Dataset records –
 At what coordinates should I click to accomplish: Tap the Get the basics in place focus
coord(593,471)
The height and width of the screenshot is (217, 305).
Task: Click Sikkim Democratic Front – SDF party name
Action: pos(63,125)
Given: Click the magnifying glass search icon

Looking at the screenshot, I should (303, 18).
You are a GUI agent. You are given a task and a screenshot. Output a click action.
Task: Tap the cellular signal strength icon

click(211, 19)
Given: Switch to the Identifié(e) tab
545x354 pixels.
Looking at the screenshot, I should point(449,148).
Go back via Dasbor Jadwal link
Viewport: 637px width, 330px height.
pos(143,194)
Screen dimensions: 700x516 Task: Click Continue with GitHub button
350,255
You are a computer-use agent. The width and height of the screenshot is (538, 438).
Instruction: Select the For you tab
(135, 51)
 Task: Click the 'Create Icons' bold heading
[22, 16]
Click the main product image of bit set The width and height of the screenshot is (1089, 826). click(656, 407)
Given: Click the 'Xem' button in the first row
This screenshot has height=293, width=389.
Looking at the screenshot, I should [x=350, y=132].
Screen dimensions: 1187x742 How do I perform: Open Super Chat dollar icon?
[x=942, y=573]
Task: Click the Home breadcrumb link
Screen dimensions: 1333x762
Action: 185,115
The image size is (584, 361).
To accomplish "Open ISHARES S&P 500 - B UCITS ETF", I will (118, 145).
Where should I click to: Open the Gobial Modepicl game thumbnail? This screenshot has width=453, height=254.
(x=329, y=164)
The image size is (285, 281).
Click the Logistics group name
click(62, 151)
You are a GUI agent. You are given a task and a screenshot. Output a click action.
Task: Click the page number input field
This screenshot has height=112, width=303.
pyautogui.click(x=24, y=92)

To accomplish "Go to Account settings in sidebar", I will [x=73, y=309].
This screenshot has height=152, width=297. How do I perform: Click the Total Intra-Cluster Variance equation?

Your goal –
For each line of the entries that includes "image", show that line.

Your solution –
Click the main product image of bit set The width and height of the screenshot is (1089, 826). click(656, 407)
The image size is (584, 361).
The image size is (285, 281).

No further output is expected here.